===== Given data =====

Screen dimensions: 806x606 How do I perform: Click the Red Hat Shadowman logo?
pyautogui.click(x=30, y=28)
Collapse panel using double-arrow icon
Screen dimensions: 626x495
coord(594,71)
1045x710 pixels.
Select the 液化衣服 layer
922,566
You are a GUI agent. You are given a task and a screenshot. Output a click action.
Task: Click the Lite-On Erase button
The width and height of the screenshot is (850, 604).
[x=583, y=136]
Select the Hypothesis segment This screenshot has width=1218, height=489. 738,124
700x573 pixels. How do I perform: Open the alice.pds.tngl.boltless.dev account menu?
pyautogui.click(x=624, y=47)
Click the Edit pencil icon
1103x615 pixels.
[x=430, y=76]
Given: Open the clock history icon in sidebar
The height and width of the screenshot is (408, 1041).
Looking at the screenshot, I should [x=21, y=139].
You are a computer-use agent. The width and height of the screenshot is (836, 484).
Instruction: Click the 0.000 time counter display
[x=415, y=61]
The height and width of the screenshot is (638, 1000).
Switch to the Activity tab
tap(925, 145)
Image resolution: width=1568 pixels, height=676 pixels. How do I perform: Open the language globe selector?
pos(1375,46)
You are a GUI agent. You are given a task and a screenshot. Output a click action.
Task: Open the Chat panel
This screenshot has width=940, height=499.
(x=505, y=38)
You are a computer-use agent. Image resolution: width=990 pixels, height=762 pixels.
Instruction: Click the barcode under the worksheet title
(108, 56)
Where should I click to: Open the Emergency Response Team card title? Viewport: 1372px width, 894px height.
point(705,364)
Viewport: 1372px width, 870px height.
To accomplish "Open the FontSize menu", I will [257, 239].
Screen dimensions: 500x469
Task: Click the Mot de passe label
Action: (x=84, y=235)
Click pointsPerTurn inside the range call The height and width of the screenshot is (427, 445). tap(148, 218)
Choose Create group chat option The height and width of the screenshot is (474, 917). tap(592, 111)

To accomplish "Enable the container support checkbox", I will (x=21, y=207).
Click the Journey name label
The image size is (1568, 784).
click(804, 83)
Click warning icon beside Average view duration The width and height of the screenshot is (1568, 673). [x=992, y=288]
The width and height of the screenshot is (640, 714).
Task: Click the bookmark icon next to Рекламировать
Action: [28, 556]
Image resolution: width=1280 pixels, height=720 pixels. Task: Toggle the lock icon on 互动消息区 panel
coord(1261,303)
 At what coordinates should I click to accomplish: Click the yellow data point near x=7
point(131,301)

=====

Exercise directions: Every line of the data above is to be repeated exactly.

Solution to the exercise:
Screen dimensions: 806x606 How do I perform: Click the Red Hat Shadowman logo?
pyautogui.click(x=30, y=28)
Collapse panel using double-arrow icon
Screen dimensions: 626x495
coord(594,71)
1045x710 pixels.
Select the 液化衣服 layer
922,566
You are a GUI agent. You are given a task and a screenshot. Output a click action.
Task: Click the Lite-On Erase button
The width and height of the screenshot is (850, 604).
[x=583, y=136]
Select the Hypothesis segment This screenshot has width=1218, height=489. 738,124
700x573 pixels. How do I perform: Open the alice.pds.tngl.boltless.dev account menu?
pyautogui.click(x=624, y=47)
Click the Edit pencil icon
1103x615 pixels.
[x=430, y=76]
Given: Open the clock history icon in sidebar
The height and width of the screenshot is (408, 1041).
Looking at the screenshot, I should [x=21, y=139].
You are a computer-use agent. The width and height of the screenshot is (836, 484).
Instruction: Click the 0.000 time counter display
[x=415, y=61]
The height and width of the screenshot is (638, 1000).
Switch to the Activity tab
tap(925, 145)
Image resolution: width=1568 pixels, height=676 pixels. How do I perform: Open the language globe selector?
pos(1375,46)
You are a GUI agent. You are given a task and a screenshot. Output a click action.
Task: Open the Chat panel
This screenshot has width=940, height=499.
(x=505, y=38)
You are a computer-use agent. Image resolution: width=990 pixels, height=762 pixels.
Instruction: Click the barcode under the worksheet title
(108, 56)
Where should I click to: Open the Emergency Response Team card title? Viewport: 1372px width, 894px height.
point(705,364)
Viewport: 1372px width, 870px height.
To accomplish "Open the FontSize menu", I will [257, 239].
Screen dimensions: 500x469
Task: Click the Mot de passe label
Action: (x=84, y=235)
Click pointsPerTurn inside the range call The height and width of the screenshot is (427, 445). tap(148, 218)
Choose Create group chat option The height and width of the screenshot is (474, 917). tap(592, 111)

To accomplish "Enable the container support checkbox", I will (x=21, y=207).
Click the Journey name label
The image size is (1568, 784).
click(804, 83)
Click warning icon beside Average view duration The width and height of the screenshot is (1568, 673). [x=992, y=288]
The width and height of the screenshot is (640, 714).
Task: Click the bookmark icon next to Рекламировать
Action: [28, 556]
Image resolution: width=1280 pixels, height=720 pixels. Task: Toggle the lock icon on 互动消息区 panel
coord(1261,303)
 At what coordinates should I click to accomplish: Click the yellow data point near x=7
point(131,301)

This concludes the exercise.